The clinking didn’t stop. It was closer. More distinct. He tore at the wall with a frantic, animalistic energy, pulling away great, stringy chunks of the dark membrane. His hands were covered in the slime, but he barely noticed. All that mattered was the sound.
He clawed through the fleshy rot and hit something hard. Not wood. Something else. Plaster, maybe, deep beneath the growth. He smashed at it with the end of the crowbar, and it finally gave way, crumbling into white dust that mixed with the black slime.
He had broken through. He shone his light into the hole he’d made, expecting to see the house’s exterior siding, the night sky beyond. Instead, he saw nothing but more darkness. The wall was deeper than it should be. The hole opened into a space that shouldn't exist, a pocket of wrongness tucked within the house’s mundane geometry. It was impossibly deep, swallowing his light.
The clinking was coming from right inside the opening.
He reached a trembling, slime-covered hand into the void. His fingers brushed against something cold and smooth. Glass. He gripped it. It was a small jar, like for preserves or moonshine. As he touched it, he felt the rhythmic tap against its side. Clink. Clink. Clink. The tapping was coming from the other side of the jar.
With a grunt, he pulled. The jar was held fast by something. He pulled harder, and it came free with a dry, snapping sound. He brought it out into the dim light of the room.
His hand was holding a dusty mason jar. Inside the jar, a small, desiccated bird lay on a bed of what looked like dried leaves. But that wasn't what held his attention. His gaze was fixed on what his other hand was still holding. The thing that had been holding the jar.
It was a hand. A human hand.
It was skeletal thin, the skin pulled taut and brown over the bones, perfectly preserved, mummified by the strange, dry conditions within the wall's impossible cavity. A simple gold band was loose on the ring finger. And as Leo watched, horrified, the hand gave a small, jerky spasm. The gold ring tapped against the empty air where the jar had been. Clink.
A guttural sound of pure terror escaped Leo's throat. He scrambled back, dropping the jar, which shattered on the spongy floor. He shone his light back into the hole, widening the beam.

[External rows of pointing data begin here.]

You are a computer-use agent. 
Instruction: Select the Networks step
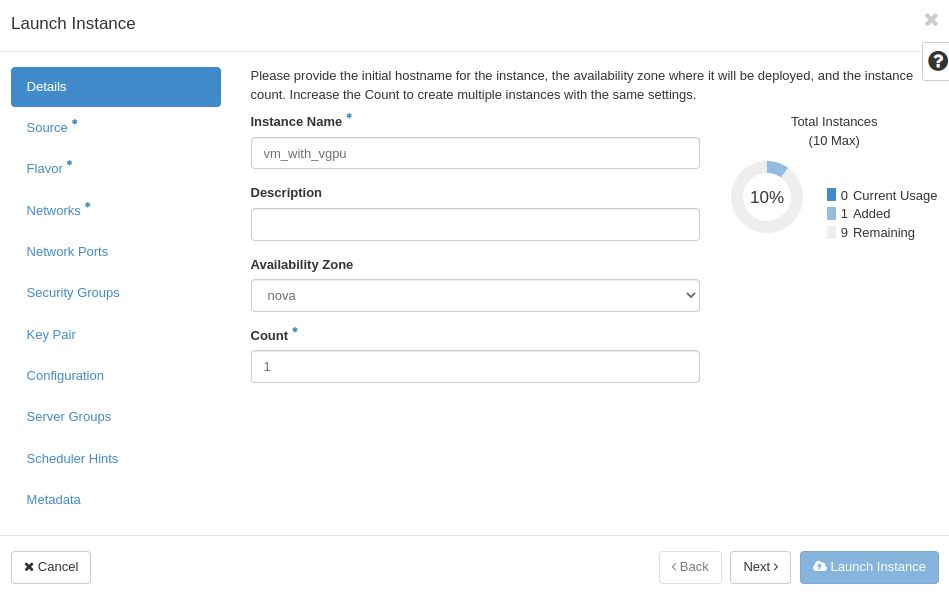click(53, 210)
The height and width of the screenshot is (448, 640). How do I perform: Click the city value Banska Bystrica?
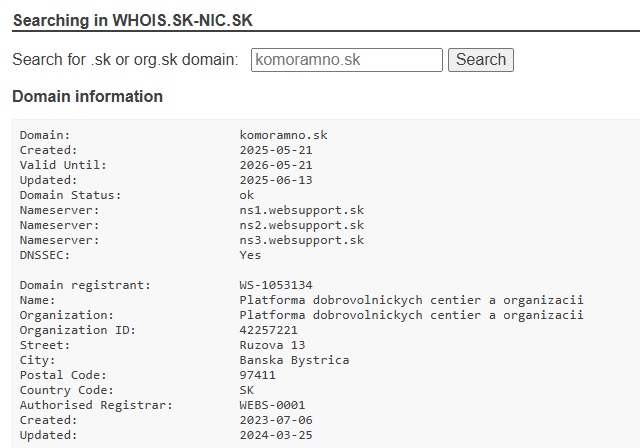pyautogui.click(x=294, y=360)
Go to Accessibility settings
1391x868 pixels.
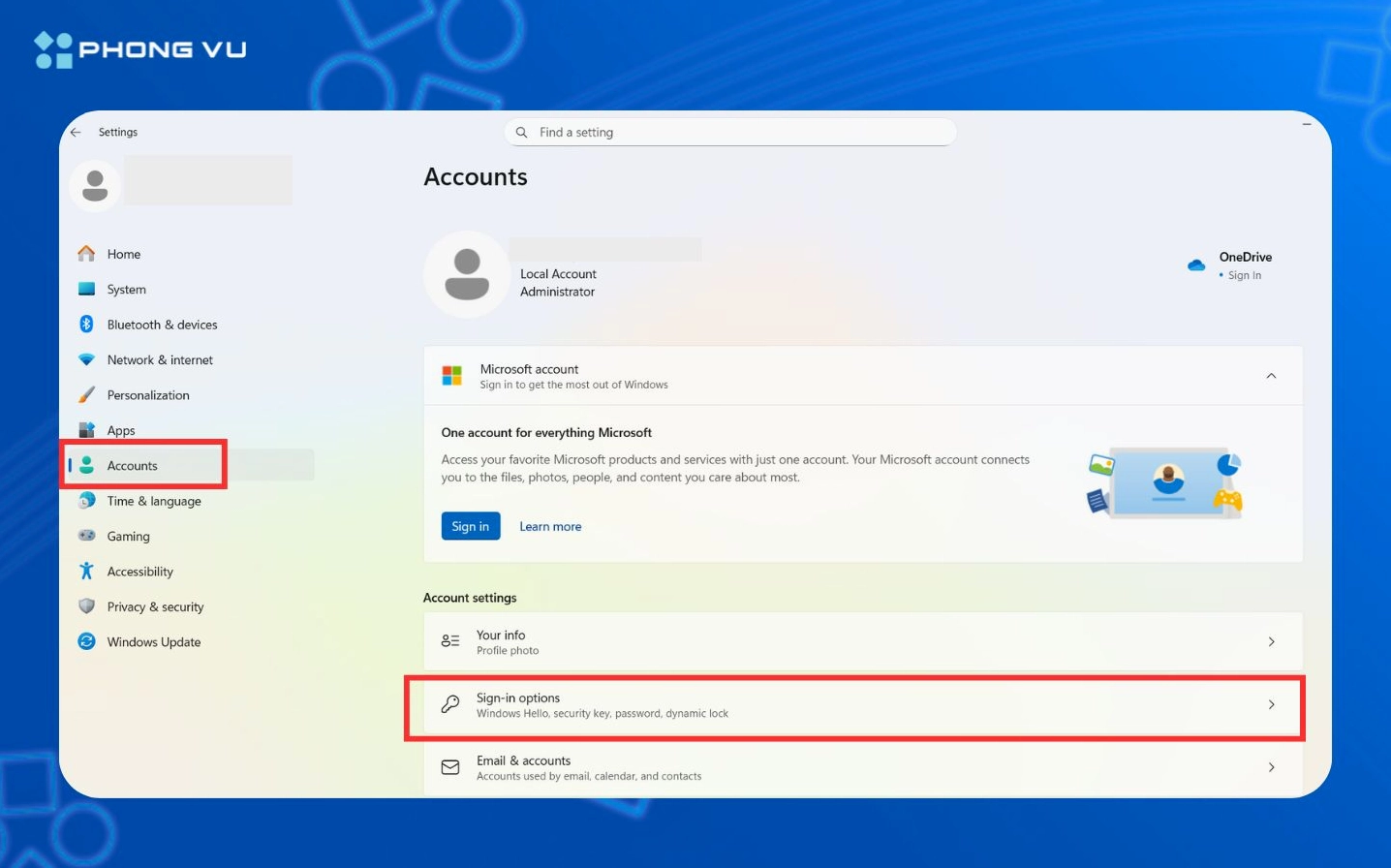click(x=139, y=571)
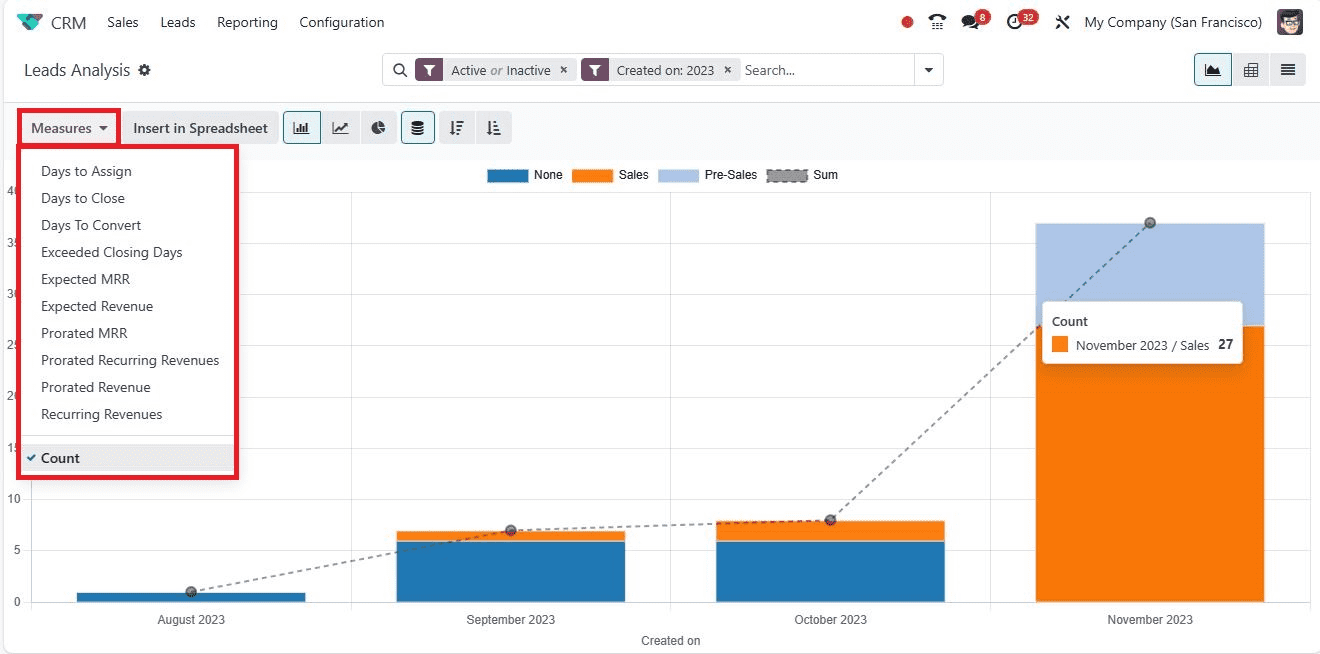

The hand was attached to an arm. The arm was attached to a body.
Folded into the impossible space within the wall, as if placed there deliberately, was the desiccated body of a woman. She was dressed in a simple 1950s house dress, the floral pattern still faintly visible. Her body wasn't rotting; it was fused into the structure itself, a webbing of the black, vein-like material snaking over her limbs and torso, anchoring her to the joists and insulation. Her other hand was pressed flat against the interior of the wall, as if she had been trying to push her way out. Her head was tilted back, her mouth open in a silent scream that had been held for decades.
She was the source. She was the infestation. Her slow decay, her last desperate moments, her body’s moisture being endlessly recycled by the house—she was the lung. The clinking wasn't a signal from the house. It was her. The last, reflexive twitch of a dying nerve, her wedding ring tapping against the jar she held, a final, futile rhythm against the silence.
Leo stared, his mind finally and utterly broken. He wasn't renovating a house. He was disturbing a grave. He was performing maintenance on a corpse that had become one with its tomb.
And from upstairs, the cheerful, tinny piano music played on, a ghost of the life this woman once lived, an endless, looping memory of the day the music finally stopped.